▶ _Required work_:
The number of lines containing the word "Twitter" is all you should give; count them in the records below.

═════ Available records

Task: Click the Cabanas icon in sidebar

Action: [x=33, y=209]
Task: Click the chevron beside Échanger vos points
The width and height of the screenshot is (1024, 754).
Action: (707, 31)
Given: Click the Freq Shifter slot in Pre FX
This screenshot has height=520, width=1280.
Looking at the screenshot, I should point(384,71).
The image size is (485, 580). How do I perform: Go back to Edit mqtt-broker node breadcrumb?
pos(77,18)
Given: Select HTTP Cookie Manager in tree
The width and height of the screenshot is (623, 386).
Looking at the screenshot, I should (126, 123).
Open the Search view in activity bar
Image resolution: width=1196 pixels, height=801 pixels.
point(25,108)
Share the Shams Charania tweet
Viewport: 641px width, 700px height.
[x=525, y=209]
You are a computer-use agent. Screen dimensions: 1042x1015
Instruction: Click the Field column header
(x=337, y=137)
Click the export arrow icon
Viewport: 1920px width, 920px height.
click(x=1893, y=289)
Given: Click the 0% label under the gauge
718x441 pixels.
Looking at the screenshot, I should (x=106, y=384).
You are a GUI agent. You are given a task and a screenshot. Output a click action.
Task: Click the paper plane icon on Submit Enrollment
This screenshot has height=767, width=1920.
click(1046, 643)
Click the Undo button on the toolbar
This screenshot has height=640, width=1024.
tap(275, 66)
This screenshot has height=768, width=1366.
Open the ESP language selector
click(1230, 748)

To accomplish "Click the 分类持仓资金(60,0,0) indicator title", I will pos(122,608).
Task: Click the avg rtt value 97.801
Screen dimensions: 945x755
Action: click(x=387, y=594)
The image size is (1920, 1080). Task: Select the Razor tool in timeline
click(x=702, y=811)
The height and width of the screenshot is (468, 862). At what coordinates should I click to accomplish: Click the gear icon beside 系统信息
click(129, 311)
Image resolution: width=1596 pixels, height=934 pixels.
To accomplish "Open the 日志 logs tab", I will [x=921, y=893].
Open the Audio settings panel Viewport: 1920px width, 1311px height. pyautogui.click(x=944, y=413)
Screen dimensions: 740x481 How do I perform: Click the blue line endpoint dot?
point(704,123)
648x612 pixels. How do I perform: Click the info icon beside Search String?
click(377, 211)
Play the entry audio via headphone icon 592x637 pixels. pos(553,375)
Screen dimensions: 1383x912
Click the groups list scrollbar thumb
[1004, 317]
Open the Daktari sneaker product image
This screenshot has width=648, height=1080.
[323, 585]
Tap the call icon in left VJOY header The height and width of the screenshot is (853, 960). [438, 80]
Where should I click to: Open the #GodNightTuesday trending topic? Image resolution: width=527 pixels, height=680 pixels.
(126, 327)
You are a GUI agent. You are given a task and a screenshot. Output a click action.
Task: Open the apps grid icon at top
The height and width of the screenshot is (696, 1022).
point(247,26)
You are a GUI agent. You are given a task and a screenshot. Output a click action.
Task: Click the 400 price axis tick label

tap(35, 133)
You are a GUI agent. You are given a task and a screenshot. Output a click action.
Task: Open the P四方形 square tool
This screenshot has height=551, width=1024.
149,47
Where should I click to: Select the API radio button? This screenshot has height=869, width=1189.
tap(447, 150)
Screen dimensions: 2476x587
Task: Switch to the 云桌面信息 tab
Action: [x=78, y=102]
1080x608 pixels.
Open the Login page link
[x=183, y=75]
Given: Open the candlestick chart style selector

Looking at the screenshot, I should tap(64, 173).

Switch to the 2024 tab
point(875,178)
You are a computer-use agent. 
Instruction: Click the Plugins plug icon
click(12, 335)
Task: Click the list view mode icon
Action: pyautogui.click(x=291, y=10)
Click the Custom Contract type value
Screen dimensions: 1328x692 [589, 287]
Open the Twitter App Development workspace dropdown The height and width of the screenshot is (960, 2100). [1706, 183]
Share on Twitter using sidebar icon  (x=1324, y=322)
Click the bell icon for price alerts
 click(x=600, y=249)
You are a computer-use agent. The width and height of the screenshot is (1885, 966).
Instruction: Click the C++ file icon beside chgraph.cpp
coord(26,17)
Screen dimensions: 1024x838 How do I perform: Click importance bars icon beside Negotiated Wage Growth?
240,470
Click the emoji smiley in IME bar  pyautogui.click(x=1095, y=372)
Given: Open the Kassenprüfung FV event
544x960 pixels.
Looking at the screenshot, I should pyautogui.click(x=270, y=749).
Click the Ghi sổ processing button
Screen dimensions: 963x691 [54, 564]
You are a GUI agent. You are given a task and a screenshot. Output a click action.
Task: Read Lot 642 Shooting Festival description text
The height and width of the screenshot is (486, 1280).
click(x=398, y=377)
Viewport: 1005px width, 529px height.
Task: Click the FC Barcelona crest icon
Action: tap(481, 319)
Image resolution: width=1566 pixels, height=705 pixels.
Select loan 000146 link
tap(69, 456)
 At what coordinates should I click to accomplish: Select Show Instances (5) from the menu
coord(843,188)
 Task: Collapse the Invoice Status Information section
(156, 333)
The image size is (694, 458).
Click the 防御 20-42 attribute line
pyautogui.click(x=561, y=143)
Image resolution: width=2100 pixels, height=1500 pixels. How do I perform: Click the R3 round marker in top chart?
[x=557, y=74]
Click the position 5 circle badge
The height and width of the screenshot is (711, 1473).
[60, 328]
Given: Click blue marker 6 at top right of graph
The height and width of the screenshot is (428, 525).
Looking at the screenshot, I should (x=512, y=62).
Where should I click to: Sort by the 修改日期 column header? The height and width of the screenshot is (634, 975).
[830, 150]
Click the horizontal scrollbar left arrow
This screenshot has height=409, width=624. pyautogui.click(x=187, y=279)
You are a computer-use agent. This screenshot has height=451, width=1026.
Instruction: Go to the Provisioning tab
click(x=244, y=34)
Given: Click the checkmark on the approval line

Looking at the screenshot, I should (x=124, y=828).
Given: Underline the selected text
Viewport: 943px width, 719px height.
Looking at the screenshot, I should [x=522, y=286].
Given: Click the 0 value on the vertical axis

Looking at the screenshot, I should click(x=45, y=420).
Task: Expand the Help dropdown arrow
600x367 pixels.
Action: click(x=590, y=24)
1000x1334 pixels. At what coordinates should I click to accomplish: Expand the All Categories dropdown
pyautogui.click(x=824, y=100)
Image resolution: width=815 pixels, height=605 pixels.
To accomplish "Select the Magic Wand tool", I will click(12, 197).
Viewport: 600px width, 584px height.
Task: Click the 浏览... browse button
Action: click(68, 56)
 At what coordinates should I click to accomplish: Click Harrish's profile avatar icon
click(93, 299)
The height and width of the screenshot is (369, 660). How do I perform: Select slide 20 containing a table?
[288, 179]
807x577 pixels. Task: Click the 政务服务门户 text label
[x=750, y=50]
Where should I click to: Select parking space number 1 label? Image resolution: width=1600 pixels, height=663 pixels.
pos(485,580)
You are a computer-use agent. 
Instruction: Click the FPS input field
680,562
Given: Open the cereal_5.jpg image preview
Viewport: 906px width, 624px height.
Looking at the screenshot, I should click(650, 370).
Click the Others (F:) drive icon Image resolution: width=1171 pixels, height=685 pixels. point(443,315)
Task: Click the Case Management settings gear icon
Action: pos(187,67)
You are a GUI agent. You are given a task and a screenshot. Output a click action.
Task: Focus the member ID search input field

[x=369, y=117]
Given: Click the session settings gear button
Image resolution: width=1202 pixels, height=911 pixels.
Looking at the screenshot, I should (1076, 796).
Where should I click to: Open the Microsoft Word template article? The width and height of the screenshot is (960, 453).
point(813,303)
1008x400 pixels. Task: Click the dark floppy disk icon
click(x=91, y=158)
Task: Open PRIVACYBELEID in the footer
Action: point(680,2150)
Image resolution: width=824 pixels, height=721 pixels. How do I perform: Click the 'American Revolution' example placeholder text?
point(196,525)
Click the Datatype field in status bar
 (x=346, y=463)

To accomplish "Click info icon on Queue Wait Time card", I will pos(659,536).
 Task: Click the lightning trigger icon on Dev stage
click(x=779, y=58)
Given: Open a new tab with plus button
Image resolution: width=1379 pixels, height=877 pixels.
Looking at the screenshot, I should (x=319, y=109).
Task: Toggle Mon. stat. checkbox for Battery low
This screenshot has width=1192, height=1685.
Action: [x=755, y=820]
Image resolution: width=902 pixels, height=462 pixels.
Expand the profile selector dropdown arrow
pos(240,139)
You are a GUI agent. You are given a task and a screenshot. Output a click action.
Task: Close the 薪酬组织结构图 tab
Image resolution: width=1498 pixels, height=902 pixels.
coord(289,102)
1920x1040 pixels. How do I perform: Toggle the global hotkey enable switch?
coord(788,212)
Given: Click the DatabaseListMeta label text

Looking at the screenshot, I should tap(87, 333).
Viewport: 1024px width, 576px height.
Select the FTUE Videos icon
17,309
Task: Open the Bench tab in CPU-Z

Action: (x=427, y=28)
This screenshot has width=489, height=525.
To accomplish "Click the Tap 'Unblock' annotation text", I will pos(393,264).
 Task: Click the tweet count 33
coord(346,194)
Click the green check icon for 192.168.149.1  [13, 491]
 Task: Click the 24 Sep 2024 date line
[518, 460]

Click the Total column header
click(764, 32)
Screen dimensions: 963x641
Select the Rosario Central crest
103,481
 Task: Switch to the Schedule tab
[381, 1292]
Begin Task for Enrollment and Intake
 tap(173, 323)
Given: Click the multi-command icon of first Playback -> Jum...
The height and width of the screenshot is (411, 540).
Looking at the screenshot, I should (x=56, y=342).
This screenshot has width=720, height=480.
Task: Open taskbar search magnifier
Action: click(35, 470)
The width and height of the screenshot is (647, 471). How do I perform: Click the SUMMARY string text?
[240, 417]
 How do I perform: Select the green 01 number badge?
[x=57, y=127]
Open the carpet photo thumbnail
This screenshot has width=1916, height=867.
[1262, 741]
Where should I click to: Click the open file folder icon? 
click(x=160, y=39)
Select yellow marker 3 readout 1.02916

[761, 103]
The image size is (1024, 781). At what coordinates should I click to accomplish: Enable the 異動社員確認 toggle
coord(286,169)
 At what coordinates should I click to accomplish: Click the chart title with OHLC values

══════════

▶ _Solution for this exercise_:
2